Der steuerliche Arbeitnehmerbegriff lässt sich nicht durch Aufzählung feststehender Merkmale abschließend bestimmen, sondern als offener Typusbegriff nur durch eine größere und unbestimmte Zahl von Merkmalen beschreiben. Ob jemand eine Tätigkeit als Arbeitnehmer ausübt, ist deshalb jeweils im Einzelfall nach dem Gesamtbild der Verhältnisse zu beurteilen. Dabei sind die für und gegen ein Dienstverhältnis sprechenden Merkmale, wie im Senatsurteil in BFHE 144, 225, BStBl II 1985, 661 an Hand von Beispielen aufgeführt, im konkreten Einzelfall jeweils zu gewichten und gegeneinander abzuwägen. Diese Aufgabe obliegt in erster Linie dem FG als Tatsacheninstanz und ist als eine vom Tatrichter getroffene Beurteilung revisionsrechtlich nur begrenzt überprüfbar (vgl. BFH-Urteil in BFHE 218, 233, BFH/NV 2007, 1977, m.w.N.).

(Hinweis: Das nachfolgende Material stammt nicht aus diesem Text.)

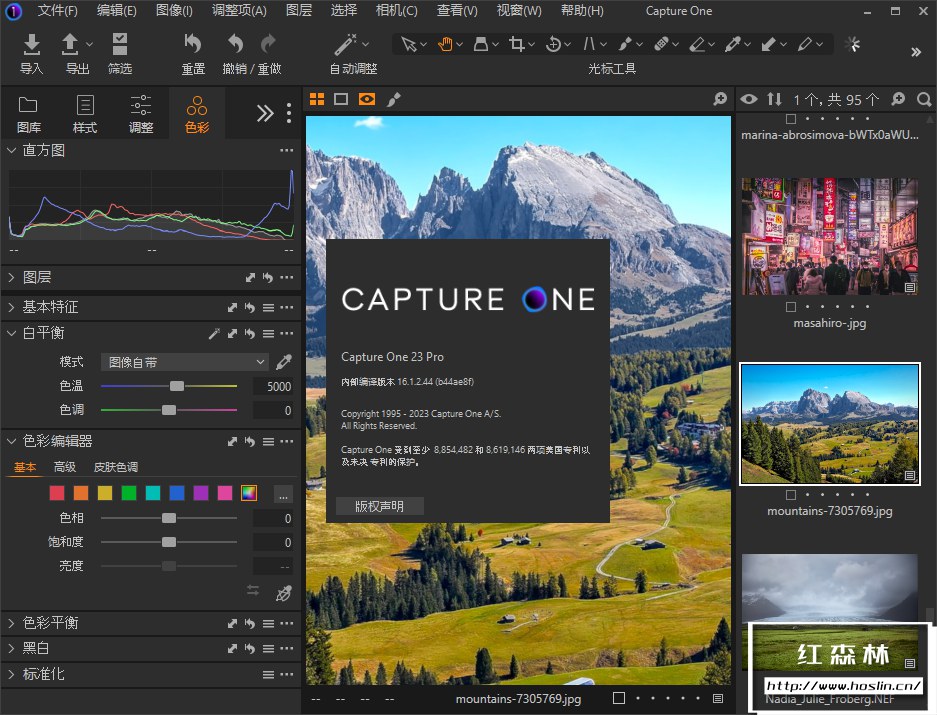The image size is (937, 715).
Task: Select the crop tool in toolbar
Action: click(517, 44)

2. Das FG ist bei seiner Gesamtwürdigung von diesen Grundsätzen ausgegangen. Das Ergebnis seiner Würdigung, dass die Mitglieder des AStA als Arbeitnehmer anzusehen seien, lässt keinen Rechtsfehler erkennen. Die übrigen Voraussetzungen für eine Inanspruchnahme der Klägerin als Haftungsschuldnerin sind zwischen den Beteiligten zu Recht nicht streitig.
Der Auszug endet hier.